* **本文**:
三菱UFJフィナンシャル・グループは、国内の事務作業を自動化することで9500人相当の労働量を削減する方針を明らかにしました。自動化で浮いた人員は、クリエイティブな分野に振り向けるとのことですが、一方ではリストラなのではとの声も聞かれます。

写真:ロイター/アフロ

 同社が導入を検討しているのは、RPA(ロボティック・プロセス・オートメーション)と呼ばれる手法です。これは、業務をあらたにシステム化するのではなく、既存のパソコンを使って社員の操作をソフトに覚えさせ、一連の業務を自動化していくというものです。新しく情報システムを構築してしまうと膨大なコストがかかりますし、業務プロセスが変わってしまうと、再びコストをかけてシステムを更新する必要があります。RPAを使えば、既存のシステムのまま業務を自動化できますから低コストで済みます。基本的にはエクセルのマクロ機能のようなものですが、これを複数のアプリケーションにまたがって、大規模に行うものとイメージすればよいでしょう。

 このところAI(人工知能)がたびたび話題になっており、社員の仕事の多くがAIに代替されるとの指摘もありますが、現実にAIが企業社会に普及するまでにはまだ時間がかかります。RPAであれば、すぐにでも導入が可能ですから、即効性が期待できますし、RPAによる自動化を進めておけば、AIが普及してきたときにはスムーズにAIに業務を移行できるはずです。

データセットの項目
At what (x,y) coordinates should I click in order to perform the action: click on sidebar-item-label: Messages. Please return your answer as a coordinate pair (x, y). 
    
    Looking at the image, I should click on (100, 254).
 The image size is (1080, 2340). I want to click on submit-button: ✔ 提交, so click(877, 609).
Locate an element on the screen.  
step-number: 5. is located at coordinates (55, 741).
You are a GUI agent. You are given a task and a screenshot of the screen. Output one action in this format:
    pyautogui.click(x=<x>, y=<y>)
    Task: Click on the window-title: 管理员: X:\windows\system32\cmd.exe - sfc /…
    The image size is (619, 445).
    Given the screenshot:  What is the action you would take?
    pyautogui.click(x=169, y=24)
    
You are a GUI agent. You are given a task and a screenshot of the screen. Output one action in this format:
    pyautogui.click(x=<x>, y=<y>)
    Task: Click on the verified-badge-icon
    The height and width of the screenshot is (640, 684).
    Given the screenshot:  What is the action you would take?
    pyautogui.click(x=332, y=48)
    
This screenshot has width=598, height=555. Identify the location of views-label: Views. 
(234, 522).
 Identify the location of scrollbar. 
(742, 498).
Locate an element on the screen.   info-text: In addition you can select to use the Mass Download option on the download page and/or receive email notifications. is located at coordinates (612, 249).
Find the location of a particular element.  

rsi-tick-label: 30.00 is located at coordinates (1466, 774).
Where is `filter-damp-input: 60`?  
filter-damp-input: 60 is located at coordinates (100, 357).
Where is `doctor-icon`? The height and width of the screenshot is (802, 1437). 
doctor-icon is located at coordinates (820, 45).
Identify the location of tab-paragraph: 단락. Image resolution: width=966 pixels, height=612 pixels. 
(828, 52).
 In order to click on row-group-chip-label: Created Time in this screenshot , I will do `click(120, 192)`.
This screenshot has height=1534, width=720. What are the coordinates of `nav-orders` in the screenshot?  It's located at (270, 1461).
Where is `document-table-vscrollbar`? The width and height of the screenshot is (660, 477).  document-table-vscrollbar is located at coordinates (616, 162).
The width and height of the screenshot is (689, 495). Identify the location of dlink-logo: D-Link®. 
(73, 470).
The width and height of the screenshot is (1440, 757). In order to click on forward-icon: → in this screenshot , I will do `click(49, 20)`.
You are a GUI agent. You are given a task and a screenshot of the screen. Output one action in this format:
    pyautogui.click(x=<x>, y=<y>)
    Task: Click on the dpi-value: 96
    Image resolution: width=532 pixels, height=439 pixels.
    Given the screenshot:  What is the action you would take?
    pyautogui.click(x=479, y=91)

* **指示**: 三菱UFJの事務自動化を扱った本文を、最後の文の後から引き継いで書き進めてください。 記録はこの作業には関わりません。

* **回答**:
 RPAは同じ作業を繰り返すような定型業務の自動化にもっとも効果を発揮します。一方でイレギュラーな対応が多い業務はRPAを導入してもそれほど生産性は高まりません。銀行業務は圧倒的に定型業務の割合が高く、RPAにはもっとも向く業種とも言われています。

 同社が削減目標としてかかげている9500人という数字は、三菱東京UFJ銀行の国内従業員の約3割にあたりますから、かなりのインパクトです。余った人材はより付加価値の高い仕事に振り向けるとのことですが、その言葉は額面通りには受け取らない方がよいかもしれません。

 銀行業界は空前の低金利に苦しんでおり、コストを徹底的に削減しなければ利益を捻出できない状況に追い込まれています。一部の行員は付加価値の高い仕事にシフトできるかもしれませんが、そうでない人は厳しい立場になる可能性は否定できないでしょう。